Exercise instructions:
Your copy should match the entries below exactly, apart from the images.

── Material provided

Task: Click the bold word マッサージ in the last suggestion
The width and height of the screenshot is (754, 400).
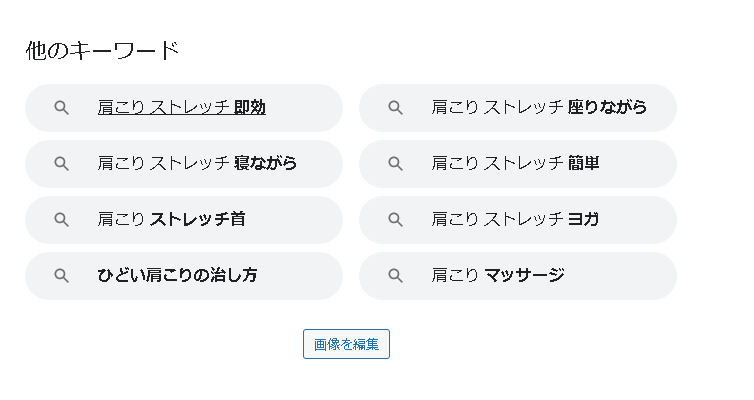Action: point(524,275)
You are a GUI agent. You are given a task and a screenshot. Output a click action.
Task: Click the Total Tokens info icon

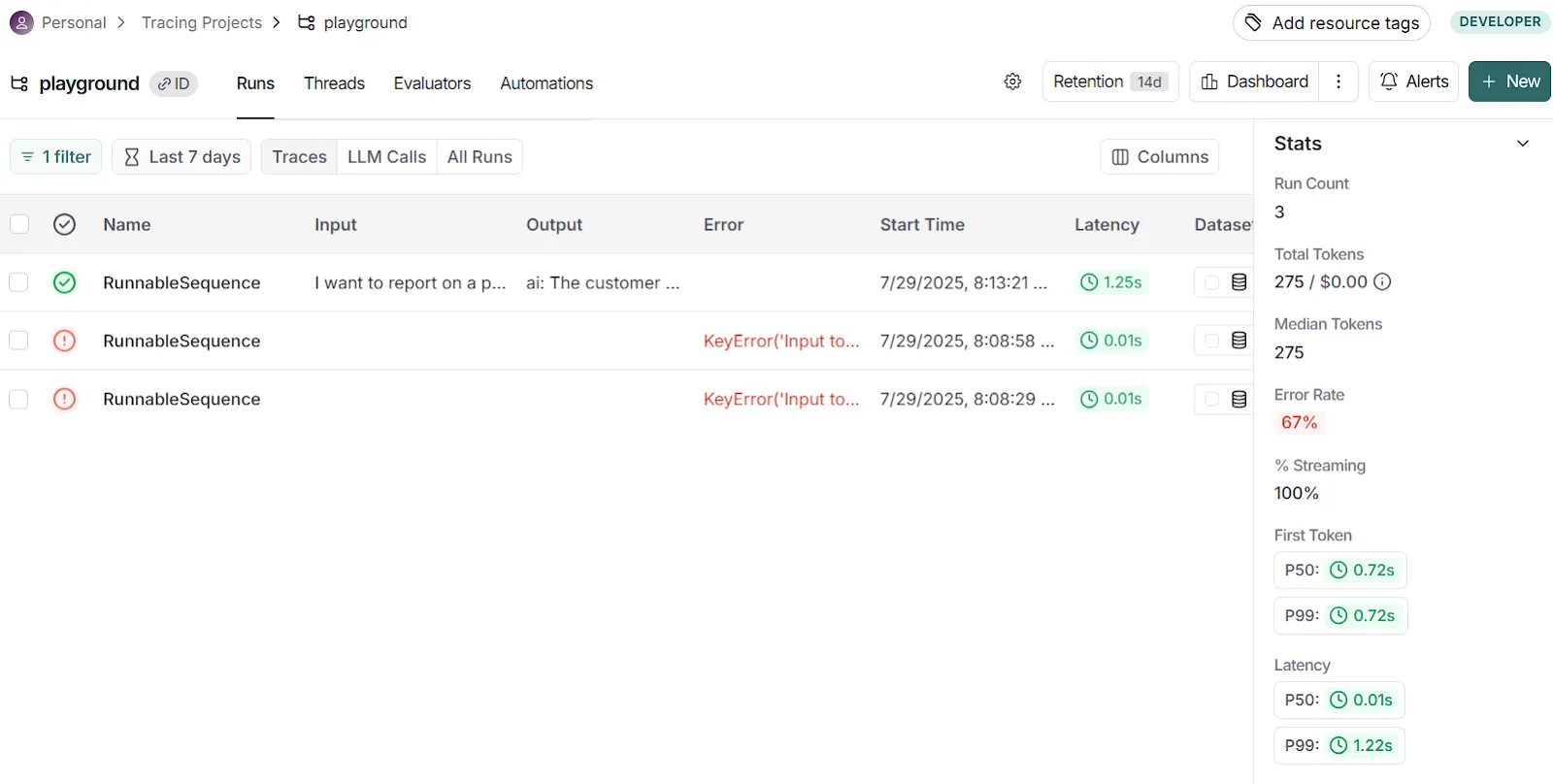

────

Answer to this exercise:
Task: Click the bold word マッサージ in the last suggestion
The width and height of the screenshot is (754, 400).
Action: point(524,275)
You are a GUI agent. You are given a task and a screenshot. Output a click action.
Task: Click the Total Tokens info icon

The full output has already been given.